### Exercise aim
Although the entries contain pictures, copy only their text, exactly as written.

____________

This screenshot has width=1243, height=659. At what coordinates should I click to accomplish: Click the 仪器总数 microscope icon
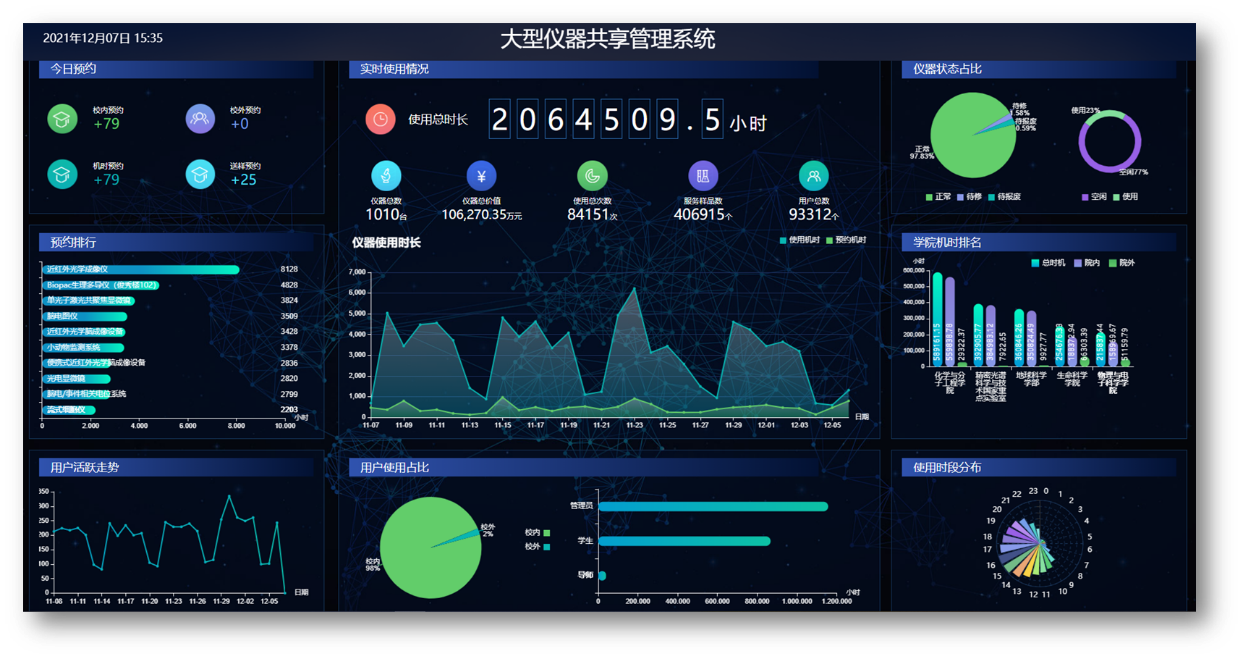coord(386,176)
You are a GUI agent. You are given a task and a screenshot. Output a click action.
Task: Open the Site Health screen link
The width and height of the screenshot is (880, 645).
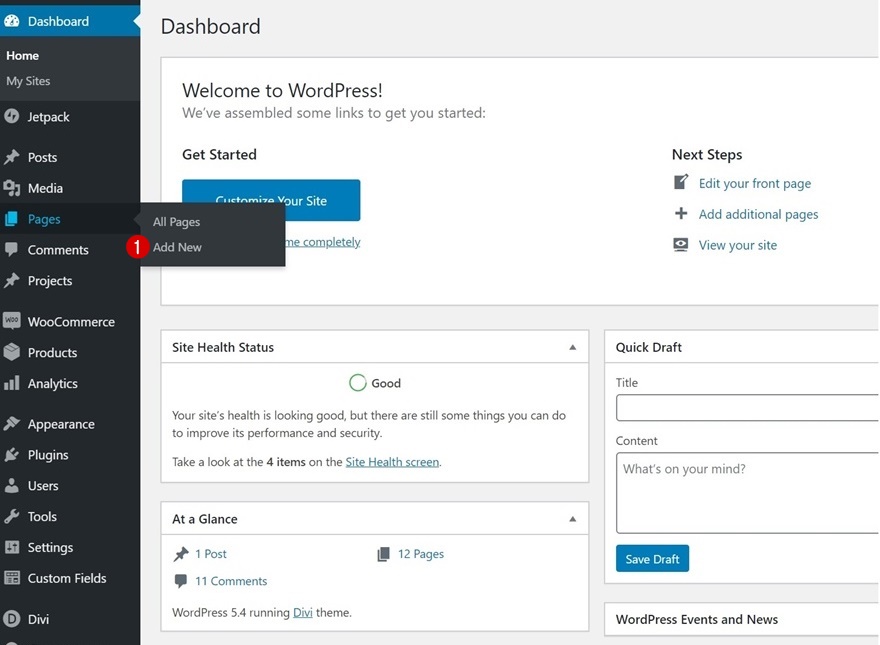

____________

### Exercise solution
This screenshot has width=1243, height=659. At what coordinates should I click to accomplish: Click the 仪器总数 microscope icon
coord(386,176)
You are a GUI agent. You are given a task and a screenshot. Output a click action.
Task: Open the Site Health screen link
The width and height of the screenshot is (880, 645).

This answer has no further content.